European governments have concluded that Big Tech is either unable or unwilling to curb their abusive behavior and are intervening to stop it. This activism contrasts sharply with the American model, which takes a laissez-faire approach and relies on self-policing. Whether this is a real mindset or a default position due to political paralysis and vigorous lobbying is hard to say.

According to European lawmakers, their Japanese counterparts have shown interest in the DSA. For now, Japan has the Law on Improving Transparency and Fairness in Digital Platforms, which came into force on February 1, 2021. The name clearly indicates its purpose. It is a hybrid approach that creates a regulatory framework and leaves the details to the voluntary efforts of companies; this relaxation aligns with Japanese tradition and practice, giving the bureaucracy substantial discretion.

The law empowers the Minister of METI to review the current status of the operation of the platform and to convene discussions among the various stakeholders. If there is suspicion of violation of the Antimonopoly Law, the Minister may request the Japan Fair Trade Commission to take appropriate action.

Tech companies continue to hope to shape the final details of EU legislation. They insist the rules target corporate America — the nationalist map is still a way to mobilize US lawmakers to fight on their behalf — and will stifle innovation. By their logic, forced system integration and interoperability requirements discourage research and development. A Google-sponsored economic analysis concluded that “basic economics” suggests that the DMA “will encourage free riding on the investments of others, and it will discourage parties from making those investments.”

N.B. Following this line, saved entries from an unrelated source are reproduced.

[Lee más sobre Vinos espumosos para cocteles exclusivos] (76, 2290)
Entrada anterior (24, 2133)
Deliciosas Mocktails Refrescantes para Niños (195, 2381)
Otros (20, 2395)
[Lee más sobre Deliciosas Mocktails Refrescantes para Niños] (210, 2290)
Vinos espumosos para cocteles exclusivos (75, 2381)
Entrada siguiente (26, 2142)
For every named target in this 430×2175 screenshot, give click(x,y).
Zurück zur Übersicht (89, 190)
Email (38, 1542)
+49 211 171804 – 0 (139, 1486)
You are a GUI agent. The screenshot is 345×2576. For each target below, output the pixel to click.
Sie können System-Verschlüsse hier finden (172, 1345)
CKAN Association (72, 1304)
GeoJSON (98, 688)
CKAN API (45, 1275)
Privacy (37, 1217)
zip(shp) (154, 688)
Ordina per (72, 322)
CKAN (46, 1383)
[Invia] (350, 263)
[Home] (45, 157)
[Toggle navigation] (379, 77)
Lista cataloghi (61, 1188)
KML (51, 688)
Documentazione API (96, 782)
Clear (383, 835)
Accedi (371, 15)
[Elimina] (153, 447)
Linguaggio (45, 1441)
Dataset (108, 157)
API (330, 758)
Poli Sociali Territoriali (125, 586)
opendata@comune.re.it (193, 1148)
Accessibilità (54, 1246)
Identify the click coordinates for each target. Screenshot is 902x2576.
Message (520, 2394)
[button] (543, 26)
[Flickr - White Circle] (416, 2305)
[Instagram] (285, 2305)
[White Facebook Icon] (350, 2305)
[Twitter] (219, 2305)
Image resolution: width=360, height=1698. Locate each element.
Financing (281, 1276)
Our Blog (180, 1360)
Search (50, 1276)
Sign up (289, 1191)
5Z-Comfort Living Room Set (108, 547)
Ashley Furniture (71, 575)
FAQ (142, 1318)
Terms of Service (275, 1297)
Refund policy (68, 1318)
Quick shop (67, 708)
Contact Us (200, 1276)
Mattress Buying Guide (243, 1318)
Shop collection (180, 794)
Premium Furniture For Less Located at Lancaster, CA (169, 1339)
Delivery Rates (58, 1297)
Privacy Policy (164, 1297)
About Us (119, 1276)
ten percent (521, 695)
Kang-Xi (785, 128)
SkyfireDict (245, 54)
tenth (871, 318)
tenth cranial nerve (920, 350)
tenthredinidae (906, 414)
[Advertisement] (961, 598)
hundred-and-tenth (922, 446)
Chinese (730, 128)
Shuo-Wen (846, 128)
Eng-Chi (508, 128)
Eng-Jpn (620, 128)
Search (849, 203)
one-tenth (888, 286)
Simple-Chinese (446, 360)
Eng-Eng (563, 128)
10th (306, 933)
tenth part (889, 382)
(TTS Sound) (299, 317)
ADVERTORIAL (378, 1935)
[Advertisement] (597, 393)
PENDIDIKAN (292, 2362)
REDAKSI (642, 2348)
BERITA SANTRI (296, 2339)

The first argument could gain traction in Washington, although many observers believe the US and EU share the basic vision and skepticism towards Big Tech. The second assertion did not convince the European legislators. European officials and politicians counter that they are ensuring that the rules of the game are level playing field and that consumer rights are protected.

If DMA and DSA succeed in defining the rules of the digital space, they will once again confirm the influence of Europe and the need to think more broadly about power. Bradford argues that the EU “has the unique ability” to set standards that shape the business environment and lead “to a noticeable Europeanization of many important aspects of global trade”.

Europe has its challenges, but “market forces alone are often enough to convert the European standard into a global standard. In this way, the EU has a significant, unique and highly penetrating power to unilaterally transform global markets…”.

It is a timely reminder amid the horrors unfolding in Ukraine that resorting to naked coercion is a sign of failure. We must do all we can to ensure that our countries retain additional means to shape the world and that we do not create an order that relies on or rewards naked and dangerous exercises of power.

Brad Glosserman is Associate Director and Visiting Professor at Tama University’s Center for Rule-Making Strategies and Senior Advisor (non-resident) at Pacific Forum. He is the author of “Peak Japan: The End of Great Ambitions” (Georgetown University Press, 2019).